Two apparently separate events occurred this week. Firstly, Gill Marcus, Deputy Minister of Finance, confirmed that the government was contemplating switching the civil service retirement funds from a defined benefit fund, where a pre-determined pension is guaranteed, to a defined contribution scheme, where the risk of receiving an adequate pension switches to the fund member.
Secondly, the markets took another blow with South Africa again among the hardest hit.
These two issues represent intimidating challenges in ensuring that our retirement savings will be sufficient to ensure a contented retirement.
If government goes ahead with the proposals of the National Consultative Retirement Forum (they are only proposals at this stage) to convert to defined contribution funds, the consequences will be enormous for about a million odd people who are members of the funds.
This will also have a major impact on the economy, similar in scale to the proposed demutualisation of life assurance companies Old Mutual and Sanlam.
The most immediate consequence will be the release into the economy for investment of R100 billion, of which a large proportion is likely to be switched from its current home in government bonds to the share market.
This could have a two-fold effect of pushing up the cost of government borrowing while chasing share prices higher.

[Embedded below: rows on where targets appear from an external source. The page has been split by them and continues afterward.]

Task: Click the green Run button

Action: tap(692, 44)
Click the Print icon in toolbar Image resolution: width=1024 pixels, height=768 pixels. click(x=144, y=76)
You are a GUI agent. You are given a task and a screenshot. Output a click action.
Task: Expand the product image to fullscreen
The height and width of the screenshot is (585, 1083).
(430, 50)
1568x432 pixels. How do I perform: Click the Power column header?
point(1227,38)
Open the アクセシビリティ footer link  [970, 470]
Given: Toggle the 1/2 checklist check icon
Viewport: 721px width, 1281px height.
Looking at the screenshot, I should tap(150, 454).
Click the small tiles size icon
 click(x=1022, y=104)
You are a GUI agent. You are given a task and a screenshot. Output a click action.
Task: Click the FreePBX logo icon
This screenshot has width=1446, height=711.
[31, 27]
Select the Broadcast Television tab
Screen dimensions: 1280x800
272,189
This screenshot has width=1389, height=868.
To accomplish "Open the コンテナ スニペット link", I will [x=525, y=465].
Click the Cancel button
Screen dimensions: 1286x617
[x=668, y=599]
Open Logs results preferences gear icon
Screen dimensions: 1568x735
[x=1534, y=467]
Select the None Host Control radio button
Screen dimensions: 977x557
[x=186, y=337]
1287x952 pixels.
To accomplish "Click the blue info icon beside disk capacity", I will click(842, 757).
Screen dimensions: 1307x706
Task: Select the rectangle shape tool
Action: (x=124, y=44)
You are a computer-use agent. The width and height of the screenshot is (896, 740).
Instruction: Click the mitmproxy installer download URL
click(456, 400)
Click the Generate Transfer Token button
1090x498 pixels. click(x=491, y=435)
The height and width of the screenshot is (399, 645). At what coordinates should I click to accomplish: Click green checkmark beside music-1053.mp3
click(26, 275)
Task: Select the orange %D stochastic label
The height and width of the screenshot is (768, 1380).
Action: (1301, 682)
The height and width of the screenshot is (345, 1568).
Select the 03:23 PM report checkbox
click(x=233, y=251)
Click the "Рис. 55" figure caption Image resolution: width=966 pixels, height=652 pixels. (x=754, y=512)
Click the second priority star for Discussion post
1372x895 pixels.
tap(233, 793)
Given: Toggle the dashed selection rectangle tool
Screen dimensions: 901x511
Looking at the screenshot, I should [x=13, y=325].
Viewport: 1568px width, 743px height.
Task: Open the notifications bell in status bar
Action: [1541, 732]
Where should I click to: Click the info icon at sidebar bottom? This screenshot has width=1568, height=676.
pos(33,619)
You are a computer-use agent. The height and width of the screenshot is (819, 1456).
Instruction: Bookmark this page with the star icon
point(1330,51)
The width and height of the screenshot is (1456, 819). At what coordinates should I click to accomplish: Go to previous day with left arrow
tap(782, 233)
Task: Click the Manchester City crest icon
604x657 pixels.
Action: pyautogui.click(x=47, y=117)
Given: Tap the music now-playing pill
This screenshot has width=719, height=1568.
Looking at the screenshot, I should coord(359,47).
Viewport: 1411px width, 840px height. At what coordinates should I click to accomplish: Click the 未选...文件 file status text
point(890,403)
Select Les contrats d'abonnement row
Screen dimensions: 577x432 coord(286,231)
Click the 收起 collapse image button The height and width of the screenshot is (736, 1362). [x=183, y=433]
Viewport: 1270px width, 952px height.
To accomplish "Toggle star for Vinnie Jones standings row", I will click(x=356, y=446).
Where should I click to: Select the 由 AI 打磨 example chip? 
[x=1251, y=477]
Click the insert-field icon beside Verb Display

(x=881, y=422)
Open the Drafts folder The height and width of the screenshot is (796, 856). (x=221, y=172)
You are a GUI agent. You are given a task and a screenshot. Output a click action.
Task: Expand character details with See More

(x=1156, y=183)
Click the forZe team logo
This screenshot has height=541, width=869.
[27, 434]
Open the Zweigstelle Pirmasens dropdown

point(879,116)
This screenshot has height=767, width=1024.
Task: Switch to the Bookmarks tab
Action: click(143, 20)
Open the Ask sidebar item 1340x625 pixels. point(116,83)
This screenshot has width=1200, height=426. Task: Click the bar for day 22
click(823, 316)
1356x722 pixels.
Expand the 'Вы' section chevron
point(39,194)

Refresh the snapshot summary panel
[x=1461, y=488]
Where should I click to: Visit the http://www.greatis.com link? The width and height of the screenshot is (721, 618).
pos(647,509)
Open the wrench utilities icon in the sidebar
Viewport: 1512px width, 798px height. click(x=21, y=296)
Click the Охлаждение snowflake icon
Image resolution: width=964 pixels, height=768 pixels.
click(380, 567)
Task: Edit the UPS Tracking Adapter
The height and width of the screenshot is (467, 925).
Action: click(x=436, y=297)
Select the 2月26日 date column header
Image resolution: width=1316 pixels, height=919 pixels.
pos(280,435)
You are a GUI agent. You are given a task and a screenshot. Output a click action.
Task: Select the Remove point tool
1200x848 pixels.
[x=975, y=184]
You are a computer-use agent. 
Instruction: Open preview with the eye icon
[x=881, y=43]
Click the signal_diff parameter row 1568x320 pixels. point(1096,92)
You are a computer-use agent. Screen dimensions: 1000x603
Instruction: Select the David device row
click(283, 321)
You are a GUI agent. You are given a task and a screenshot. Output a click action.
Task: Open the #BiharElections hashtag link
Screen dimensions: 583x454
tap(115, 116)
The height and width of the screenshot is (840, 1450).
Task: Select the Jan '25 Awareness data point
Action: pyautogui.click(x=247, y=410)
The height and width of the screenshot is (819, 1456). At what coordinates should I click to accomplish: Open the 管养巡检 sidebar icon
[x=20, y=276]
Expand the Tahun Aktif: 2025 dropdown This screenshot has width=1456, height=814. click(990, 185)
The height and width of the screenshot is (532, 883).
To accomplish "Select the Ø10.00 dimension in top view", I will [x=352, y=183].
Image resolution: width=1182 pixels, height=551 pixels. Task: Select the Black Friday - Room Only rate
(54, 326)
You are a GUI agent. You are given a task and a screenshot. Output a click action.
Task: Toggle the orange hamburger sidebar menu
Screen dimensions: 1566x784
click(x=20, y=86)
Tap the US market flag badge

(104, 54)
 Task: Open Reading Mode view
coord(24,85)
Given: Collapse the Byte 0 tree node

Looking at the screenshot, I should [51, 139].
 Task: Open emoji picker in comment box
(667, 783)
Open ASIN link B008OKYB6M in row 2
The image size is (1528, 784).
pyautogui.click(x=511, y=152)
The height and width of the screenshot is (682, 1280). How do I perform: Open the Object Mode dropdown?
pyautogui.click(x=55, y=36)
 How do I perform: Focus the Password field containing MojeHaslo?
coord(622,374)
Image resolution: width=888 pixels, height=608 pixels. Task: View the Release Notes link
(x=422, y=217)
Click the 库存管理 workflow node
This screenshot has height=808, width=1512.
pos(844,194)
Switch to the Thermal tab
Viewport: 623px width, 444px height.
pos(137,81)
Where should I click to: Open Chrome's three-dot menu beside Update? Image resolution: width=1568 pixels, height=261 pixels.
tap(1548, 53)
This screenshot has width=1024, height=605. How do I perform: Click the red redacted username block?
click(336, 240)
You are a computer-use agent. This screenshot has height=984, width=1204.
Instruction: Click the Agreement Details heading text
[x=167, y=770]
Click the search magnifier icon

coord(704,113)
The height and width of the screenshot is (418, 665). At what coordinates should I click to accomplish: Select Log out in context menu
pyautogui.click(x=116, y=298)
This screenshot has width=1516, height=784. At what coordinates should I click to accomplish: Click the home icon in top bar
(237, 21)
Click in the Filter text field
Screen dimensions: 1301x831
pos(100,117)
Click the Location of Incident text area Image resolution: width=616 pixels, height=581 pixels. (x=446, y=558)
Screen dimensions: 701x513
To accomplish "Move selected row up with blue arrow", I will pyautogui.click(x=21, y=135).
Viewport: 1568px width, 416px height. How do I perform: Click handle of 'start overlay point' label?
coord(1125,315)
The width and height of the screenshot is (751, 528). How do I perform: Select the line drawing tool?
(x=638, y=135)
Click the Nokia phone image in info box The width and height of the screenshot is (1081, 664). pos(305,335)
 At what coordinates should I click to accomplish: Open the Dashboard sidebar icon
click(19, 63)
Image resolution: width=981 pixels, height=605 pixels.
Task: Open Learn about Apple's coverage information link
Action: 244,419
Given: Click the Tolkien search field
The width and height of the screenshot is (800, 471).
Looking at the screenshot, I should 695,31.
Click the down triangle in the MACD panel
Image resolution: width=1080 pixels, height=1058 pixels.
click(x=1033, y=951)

The reasons for this are that the government pension funds have been forced to invest about 90 percent of the funds they manage in government bonds (or loans to the government). This has meant a captive ready supply of borrowings for government. Take away that source and government is going to have to find more money in the private sector capital markets. If this creates, as it is likely to do, a greater shortage of money available for borrowing, interest rates will go up.
For the individual members of the funds the announcement is generally good news. Firstly the government will now have to make up the shortfall in funding created by the previous government, which plundered the funds, to meet its spendthrift ways (something for which any private sector fund manager would have received a jail sentence).
This will provide civil servants with greater protection, lessening the chances that they could find themselves in the same position as social pensioners in the Eastern Cape, who were disgracefully the soft target of appalling regional government spending allocations this month.
When the funds are fully funded and are under the defined contribution scheme government will also have to give the trustees of the funds full discretion in investment to get the best returns for their members. This will give additional security to members against a government intent on raiding someone else's piggy bank.
But with this greater security will come greater risk. It is the members who will have to carry the risk of investment performance and ensuring that their savings are carefully invested when they retire to ensure a continual flow of funds, which keeps up with inflation.
It is this investment risk that has been highlighted by the recent investment market volatility around the world.
It is also the reason why Personal Finance has for the past two years been warning anyone who has to make a choice between a defined benefit and a defined contribution fund, whether in the private or public sector, to do so with great care. A sustained downturn in the market, particularly shortly before retirement, can dramatically reduce the possibility of a financially carefree retirement.
Of course the opposite is also true. Sustained bull markets could lead to a far higher standard of living in retirement. The point is you need to be aware of the risks because they are all yours on a defined contribution scheme not your employer's.